_PAGE EXCERPT_.
>>>

Comparison of accuracies with those of other aligners
To compare the accuracies of the alignment methods we used a Linux machine with an AMD Opteron processor (2 GHz and 4 GB RAM). We compared the performance of MXSCARNA with that of Murlet, ProbCons, MAFFT, ClustalW, StrAl, MARNA, RNASampler, RNAlara, FoldalignM, Locarna, PMmulti, and Stemloc on the three datasets described earlier. Whereas ProbCons, MAFFT, and ClustalW align RNA sequences on the basis of sequence similarities only, StrAl, MARNA, RNASampler, RNAlara, FoldalignM, Locarna, PMmulti, Stemloc, and Murlet weigh both sequence similarities and secondary structures.
The results for every datasets are shown in the following. Because MARNA, Locarna, FoldalignM, PMmulti, and Stemloc impose high time and memory demands, those programs were executed only on families of which the average sequence lengths were less than or equal to 100 bases. The SPS of MXSCARNA was comparable to those of Murlet and ProbCons, which currently are the best performing aligners. In addition, the MCC of MXSCARNA was one of the highest among aligners. In particular, the MCC of MXSCARNA is similar to that of Stemloc, which aligns only short sequences that have simple secondary structures.
Execution time
Comparisons of alignment tools in regard to execution time for nucleotide sequences of various lengths are presented in the follwing fitures.
Randomly generated sequences were allocated into groups of the same lengths and were used for alignment. Stemloc aligned sequences of not more than 100 bases; FoldalignM and Locarna were faster than Stemloc and aligned sequences of 500 bases or less. Because the lengths of the sequences were the same in each alignment task, the banded Dynamic Programming (DP) technique of these methods was effective. Although the Murlet program returned results for sequences as long as 4000 bases in the best case, it was much slower than MXSCARNA. MXSCARNA required only 17 seconds to align 5 sequences of 500 bases and returns alignments for sequences as long as 5000 bases, though the accuracies for sequences longer than 500 bases have not yet been evaluated. Similar comparisons for various numbers of the sequences are presented in the middle figure. The execution time of MXSCARNA is acceptable even for 50 sequences.

<<<

Excerpts from a dataset
>>>

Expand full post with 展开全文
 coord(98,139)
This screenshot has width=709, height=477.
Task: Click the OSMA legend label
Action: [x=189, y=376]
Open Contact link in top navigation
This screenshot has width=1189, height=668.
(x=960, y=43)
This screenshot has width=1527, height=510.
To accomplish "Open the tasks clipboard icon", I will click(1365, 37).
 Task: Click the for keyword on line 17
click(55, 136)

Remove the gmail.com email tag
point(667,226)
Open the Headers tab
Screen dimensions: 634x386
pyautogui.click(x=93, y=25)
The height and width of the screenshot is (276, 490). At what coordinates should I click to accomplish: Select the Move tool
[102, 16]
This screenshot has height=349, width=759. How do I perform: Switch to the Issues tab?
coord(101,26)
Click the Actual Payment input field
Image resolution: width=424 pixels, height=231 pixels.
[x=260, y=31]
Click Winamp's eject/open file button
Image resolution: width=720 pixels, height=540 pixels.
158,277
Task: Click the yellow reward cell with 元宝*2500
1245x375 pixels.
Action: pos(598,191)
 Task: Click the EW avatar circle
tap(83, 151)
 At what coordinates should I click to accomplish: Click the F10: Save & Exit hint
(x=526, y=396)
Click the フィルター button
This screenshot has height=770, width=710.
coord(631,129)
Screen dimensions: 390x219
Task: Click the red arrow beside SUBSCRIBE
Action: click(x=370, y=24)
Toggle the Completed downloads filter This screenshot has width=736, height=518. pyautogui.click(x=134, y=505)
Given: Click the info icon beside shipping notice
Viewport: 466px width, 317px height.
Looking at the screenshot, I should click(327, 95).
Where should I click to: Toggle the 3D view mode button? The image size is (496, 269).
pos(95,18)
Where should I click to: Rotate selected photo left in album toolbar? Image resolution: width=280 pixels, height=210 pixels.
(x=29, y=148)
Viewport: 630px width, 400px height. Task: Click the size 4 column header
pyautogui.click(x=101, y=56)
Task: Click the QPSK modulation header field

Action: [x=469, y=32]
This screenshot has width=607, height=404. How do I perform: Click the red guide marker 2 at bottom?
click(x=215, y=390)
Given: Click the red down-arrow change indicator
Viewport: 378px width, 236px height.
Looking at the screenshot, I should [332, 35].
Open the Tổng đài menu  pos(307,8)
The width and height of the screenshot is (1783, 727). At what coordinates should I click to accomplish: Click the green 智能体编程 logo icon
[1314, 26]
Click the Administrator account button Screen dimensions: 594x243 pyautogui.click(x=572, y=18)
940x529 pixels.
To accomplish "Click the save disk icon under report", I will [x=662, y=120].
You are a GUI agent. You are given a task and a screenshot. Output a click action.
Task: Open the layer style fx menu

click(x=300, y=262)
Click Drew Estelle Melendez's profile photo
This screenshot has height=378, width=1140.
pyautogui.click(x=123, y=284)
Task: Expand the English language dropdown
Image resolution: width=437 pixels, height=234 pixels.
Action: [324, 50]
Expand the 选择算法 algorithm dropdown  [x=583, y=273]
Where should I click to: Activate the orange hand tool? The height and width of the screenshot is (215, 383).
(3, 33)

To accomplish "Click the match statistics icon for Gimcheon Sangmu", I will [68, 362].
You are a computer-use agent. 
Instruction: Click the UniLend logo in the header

<<<

_EXERCISE TASKS_.
a: From the passage on RNA aligners, extract the part that begins with the words containing "The results for" and ends with "simple secondary structures.".
b: According to the passage on RNA aligners, which programs were run only on families whose average sequence length was 100 bases or less because of their high time and memory demands? List all of them.

_SOLVED TASKS_.
a:
The results for every datasets are shown in the following. Because MARNA, Locarna, FoldalignM, PMmulti, and Stemloc impose high time and memory demands, those programs were executed only on families of which the average sequence lengths were less than or equal to 100 bases. The SPS of MXSCARNA was comparable to those of Murlet and ProbCons, which currently are the best performing aligners. In addition, the MCC of MXSCARNA was one of the highest among aligners. In particular, the MCC of MXSCARNA is similar to that of Stemloc, which aligns only short sequences that have simple secondary structures.

b: MARNA, Locarna, FoldalignM, PMmulti, Stemloc